三菱電機は2026年5月27日、次世代の経営層候補をグローバルに育成・輩出するため、エリート育成プログラム「Executive Seeds 30」と、管理職向けジョブポスティング制度「Proactive Frontier Posting」を導入すると発表した。これは2023年度から展開している経営幹部候補育成制度「L.E.A.D制度」を強化するもので、事業環境の変化に即応できるリーダーの継続的輩出を狙う。
「Executive Seeds 30」は、L.E.A.D制度により選抜された次世代経営層候補約300名の中から、さらに経営幹部として高いポテンシャルを持つ約30名を選抜し、重点的な教育と経験機会を提供するもの。選抜はCEOや主要役員らによるトップタレントレビュー委員会が実施し、指導と評価を担う。参加者には国内外のグループ会社の経営ポストへのアサインメントや、手挙げ式で海外ビジネススクールへの派遣、役員によるメンタリングなど、多様な育成機会が与えられる。

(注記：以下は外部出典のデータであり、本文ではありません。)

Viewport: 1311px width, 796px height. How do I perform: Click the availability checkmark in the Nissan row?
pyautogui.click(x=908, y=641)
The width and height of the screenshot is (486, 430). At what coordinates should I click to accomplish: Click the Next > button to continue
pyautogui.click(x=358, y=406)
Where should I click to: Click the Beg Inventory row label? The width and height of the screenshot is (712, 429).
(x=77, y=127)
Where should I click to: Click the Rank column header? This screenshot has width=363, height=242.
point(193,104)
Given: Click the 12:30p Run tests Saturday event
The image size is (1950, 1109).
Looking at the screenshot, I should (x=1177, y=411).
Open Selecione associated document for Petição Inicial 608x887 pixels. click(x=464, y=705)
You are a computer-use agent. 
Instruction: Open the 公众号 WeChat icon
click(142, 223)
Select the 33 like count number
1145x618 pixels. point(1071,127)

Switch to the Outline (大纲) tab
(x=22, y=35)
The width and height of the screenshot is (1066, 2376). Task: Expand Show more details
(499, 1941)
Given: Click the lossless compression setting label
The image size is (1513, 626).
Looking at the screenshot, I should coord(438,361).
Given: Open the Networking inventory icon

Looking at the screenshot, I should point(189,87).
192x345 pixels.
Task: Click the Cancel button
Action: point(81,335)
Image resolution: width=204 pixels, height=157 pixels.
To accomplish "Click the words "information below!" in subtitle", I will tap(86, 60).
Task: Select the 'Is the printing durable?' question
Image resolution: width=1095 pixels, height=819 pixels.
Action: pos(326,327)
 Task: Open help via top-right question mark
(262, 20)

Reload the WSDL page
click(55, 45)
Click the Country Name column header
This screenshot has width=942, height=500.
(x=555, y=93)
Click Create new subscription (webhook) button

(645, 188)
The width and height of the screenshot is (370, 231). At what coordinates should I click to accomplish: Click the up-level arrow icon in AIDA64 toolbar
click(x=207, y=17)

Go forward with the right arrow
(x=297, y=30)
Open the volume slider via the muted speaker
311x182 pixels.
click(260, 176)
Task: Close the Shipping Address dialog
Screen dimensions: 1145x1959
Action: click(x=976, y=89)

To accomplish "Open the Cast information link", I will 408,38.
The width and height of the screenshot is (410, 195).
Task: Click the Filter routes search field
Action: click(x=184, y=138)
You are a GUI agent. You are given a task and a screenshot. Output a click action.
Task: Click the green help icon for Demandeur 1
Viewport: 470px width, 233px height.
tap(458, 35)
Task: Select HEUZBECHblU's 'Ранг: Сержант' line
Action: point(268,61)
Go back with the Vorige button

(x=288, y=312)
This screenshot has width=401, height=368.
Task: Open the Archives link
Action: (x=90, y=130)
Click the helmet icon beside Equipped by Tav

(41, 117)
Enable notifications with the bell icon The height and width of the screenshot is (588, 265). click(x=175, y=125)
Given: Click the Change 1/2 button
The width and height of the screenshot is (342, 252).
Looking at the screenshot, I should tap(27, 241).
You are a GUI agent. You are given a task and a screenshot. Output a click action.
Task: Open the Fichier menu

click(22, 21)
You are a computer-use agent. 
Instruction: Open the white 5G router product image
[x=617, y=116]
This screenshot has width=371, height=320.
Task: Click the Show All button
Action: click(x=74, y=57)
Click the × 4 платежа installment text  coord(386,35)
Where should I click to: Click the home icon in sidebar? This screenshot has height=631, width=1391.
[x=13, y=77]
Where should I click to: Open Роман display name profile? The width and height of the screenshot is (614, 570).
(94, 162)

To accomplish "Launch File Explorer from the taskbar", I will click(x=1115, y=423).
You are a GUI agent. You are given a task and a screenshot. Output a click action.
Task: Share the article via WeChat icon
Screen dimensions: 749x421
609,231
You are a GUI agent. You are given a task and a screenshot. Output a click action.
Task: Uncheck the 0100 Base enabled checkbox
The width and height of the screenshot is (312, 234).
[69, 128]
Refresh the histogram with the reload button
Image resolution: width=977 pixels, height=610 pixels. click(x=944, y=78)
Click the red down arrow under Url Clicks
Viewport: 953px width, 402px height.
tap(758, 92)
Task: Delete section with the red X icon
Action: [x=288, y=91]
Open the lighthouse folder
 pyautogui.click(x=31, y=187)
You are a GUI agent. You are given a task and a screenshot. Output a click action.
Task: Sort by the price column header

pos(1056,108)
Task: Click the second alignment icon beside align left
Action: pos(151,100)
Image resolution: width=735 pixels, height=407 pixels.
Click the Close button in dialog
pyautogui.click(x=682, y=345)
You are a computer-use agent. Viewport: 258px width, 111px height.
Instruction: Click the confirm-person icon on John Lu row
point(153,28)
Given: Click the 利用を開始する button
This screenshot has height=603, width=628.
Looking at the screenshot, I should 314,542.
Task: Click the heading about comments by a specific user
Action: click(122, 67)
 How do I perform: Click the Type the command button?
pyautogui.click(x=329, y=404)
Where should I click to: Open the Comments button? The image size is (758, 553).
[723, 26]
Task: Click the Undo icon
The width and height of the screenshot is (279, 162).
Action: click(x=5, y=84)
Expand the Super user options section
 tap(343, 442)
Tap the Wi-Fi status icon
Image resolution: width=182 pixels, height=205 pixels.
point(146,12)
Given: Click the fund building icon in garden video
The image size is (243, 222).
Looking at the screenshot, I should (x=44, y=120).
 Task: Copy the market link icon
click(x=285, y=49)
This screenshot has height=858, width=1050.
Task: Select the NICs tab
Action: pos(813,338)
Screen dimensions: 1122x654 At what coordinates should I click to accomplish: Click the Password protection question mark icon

また「Proactive Frontier Posting」では、一部の課長級・部長級管理職ポジションを次世代経営層候補人財に公開・募集し、自主的なチャレンジ機会を創出する。募集にあたっては、ジョブディスクリプションやジョブグレード、報酬水準など職務情報を全て公開することで、候補者自身のキャリア開発と能力向上を促進する。2026年度上期中に求人ポジションの開示・選考を開始し、AIを活用したマッチング検証の仕組みもトライアル導入される予定だ。
三菱電機グループは、経営における持続的な企業価値向上と事業成長、さらには社会・環境課題の解決を目指し、イノベーティブな組織への変革を推進している。2023年度から導入した「L.E.A.D制度」は、グローバル規模での経営幹部育成を目的とし、タレントプールである「L.E.A.D500」を「次世代経営層候補人財(300名)」「次々期経営層候補人財(150名)」「次期経営層候補人財(50名)」の階層に分けて、多様な経験を持つ人財を選抜している。
経営層候補の選抜、育成、評価は、トップタレントレビュー委員会によってオープンに議論され、配置や研修などの機会提供とアセスメントが継続的に実施されている。これにより、今後も変化の激しい事業環境で迅速かつ的確な経営判断ができるリーダーの輩出基盤を強化する。
今回の二つの新制度導入により、次世代経営層の育成環境と挑戦機会をさらに広げることで、企業価値の持続的な向上と事業成長に寄与する狙いがある。